- _Description of the task_:
Search the data for "agent". Each line containing it is to be copied.

Items from a data source:
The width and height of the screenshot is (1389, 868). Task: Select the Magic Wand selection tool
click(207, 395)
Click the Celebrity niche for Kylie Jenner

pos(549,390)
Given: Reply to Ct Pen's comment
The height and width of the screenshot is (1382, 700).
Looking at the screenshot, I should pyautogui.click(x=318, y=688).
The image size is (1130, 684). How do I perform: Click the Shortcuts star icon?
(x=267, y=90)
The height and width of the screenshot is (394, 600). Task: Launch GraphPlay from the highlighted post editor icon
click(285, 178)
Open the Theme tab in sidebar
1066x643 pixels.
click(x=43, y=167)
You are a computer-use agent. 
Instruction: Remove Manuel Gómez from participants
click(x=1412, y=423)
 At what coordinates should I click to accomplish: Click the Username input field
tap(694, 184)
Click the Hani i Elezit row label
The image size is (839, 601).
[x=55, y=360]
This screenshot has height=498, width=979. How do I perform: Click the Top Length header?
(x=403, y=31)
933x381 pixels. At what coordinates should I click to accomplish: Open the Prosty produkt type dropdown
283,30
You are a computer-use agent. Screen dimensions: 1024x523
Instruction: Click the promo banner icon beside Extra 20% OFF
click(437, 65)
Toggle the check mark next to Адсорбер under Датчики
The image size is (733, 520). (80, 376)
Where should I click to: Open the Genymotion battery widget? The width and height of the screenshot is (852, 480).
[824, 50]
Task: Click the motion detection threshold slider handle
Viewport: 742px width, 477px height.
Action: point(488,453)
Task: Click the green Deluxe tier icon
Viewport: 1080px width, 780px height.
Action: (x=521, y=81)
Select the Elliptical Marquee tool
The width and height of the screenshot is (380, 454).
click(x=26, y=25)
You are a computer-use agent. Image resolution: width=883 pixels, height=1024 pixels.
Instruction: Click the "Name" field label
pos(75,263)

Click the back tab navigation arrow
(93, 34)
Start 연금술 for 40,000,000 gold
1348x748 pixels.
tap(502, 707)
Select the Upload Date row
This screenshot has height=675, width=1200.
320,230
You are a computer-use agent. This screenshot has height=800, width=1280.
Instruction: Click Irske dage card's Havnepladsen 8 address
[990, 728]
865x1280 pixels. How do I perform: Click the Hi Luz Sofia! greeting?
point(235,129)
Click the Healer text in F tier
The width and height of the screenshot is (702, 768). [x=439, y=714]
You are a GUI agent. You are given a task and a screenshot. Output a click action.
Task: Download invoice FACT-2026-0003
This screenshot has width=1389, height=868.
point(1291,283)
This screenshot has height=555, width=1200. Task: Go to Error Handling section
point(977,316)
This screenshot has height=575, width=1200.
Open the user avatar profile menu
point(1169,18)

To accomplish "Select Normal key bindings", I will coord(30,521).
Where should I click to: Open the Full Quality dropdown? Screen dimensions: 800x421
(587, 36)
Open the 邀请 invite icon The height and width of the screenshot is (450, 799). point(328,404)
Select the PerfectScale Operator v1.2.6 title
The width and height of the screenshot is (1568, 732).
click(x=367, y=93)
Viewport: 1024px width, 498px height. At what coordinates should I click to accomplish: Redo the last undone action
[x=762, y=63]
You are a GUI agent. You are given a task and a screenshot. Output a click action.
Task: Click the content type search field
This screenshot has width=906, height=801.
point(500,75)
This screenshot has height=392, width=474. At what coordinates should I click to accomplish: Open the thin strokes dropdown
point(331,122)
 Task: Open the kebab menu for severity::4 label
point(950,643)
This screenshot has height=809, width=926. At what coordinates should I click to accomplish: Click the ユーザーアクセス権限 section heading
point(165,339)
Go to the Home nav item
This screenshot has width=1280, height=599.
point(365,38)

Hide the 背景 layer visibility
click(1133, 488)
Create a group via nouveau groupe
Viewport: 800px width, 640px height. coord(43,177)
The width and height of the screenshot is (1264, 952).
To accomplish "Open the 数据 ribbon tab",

- _Result for this exercise_:
You are a computer-use agent. 
You are a computer-use agent. Screen dimensions: 1024x523
You are a computer-use agent. Image resolution: width=883 pixels, height=1024 pixels.
You are a computer-use agent. This screenshot has height=800, width=1280.
You are a GUI agent. You are given a task and a screenshot. Output a click action.
You are a GUI agent. You are given a task and a screenshot. Output a click action.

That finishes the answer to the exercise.